03-08-2019, 09:13 AM
(03-08-2019, 07:17 AM)ijmorlan Wrote:(03-07-2019, 11:27 PM)danbrotherston Wrote: I totally agree. Of course you'll find that turn lanes increase safety, where as more through lanes increase throughput.
Guess which one of those things our engineers optimize for.
Except that more through lanes don’t increase throughput if they’re constantly getting jammed up by cars waiting to turn.
So to be perfectly honest I think it’s incompetence, at the basic level where they don’t bother looking at what actually happens on the street.
The order for increasing the capacity of a street should be like this:
1) single lane (laneway)
2) single lane but wide enough for opposing direction vehicles to squeeze past
3) 2 narrow lanes (residential street)
4) 2 normal lanes; turn lanes provisioned at busy intersections
5) 2 normal lanes; turn lanes provisioned at all intersections allowing turns
6) 4 lanes; turn lanes provisioned at all intersections allowing turns
7) 6 lanes; no turns allowed at all except where turn lanes are provisioned (not even to get into a driveway)
8) …
A lot of streets like Belmont where we on this board complain about the waste of resources to build and maintain a 4-lane street don’t really provide the 4-lane capacity.

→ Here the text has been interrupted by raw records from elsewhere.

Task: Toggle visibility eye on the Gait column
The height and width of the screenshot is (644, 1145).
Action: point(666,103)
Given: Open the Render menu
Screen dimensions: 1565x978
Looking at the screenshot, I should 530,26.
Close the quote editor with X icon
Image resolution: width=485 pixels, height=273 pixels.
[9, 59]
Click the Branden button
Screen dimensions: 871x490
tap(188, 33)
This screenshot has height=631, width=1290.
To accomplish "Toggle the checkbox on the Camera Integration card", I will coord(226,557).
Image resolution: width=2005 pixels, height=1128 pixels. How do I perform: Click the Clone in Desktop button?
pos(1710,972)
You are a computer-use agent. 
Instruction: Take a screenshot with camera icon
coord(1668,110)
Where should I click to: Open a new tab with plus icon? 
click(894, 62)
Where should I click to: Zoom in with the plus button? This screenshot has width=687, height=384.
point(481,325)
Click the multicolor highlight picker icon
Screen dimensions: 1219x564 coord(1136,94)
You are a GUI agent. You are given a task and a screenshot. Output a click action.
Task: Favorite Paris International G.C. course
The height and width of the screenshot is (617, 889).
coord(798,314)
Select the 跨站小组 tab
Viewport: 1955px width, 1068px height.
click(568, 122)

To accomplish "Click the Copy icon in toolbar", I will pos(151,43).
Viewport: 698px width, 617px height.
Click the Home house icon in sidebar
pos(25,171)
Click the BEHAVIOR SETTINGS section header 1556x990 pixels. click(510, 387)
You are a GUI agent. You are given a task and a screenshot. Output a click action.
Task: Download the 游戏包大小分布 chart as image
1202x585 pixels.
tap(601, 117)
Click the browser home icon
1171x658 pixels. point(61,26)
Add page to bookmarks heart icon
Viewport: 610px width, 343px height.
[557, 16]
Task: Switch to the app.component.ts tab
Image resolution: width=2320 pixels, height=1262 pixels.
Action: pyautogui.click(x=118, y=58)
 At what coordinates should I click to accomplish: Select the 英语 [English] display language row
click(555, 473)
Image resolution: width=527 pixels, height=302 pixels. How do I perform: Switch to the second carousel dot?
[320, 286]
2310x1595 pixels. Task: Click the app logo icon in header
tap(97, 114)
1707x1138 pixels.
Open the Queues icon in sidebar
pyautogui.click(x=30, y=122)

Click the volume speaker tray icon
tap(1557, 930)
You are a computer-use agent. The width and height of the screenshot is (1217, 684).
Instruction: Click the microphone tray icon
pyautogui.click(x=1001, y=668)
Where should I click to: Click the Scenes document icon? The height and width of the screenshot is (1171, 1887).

Although we’ve spent the money to lay down 4 lanes of asphalt, the lack of turn lanes means that sometimes there are 0 lanes of capacity at intersections — if people are waiting to turn both left and right, there goes your capacity. So we’ve paid for it, but we’re not getting it. Even people who think the car should be king shouldn’t be happy with that situation.
They won't increase throughput if they're constantly jammed up, but they won't ever be "constantly" jammed up, some straight cars will get through, which is why it increases the capacity of the intersection.
This is why our regional engineers saw fit to reconfigure Westmount/Glasgow intersection to four straight lanes no turn lanes from the previous configuration, even though that configuration was used before and was known to be unsafe, because it did in theory and practice carry more cars. Also prioritized over safety in this case is continuing unnecessary access (the intersection could have had turn restrictions) and keeping wealthy property owners happy (the property owners objected to widening the road to put in turn lanes).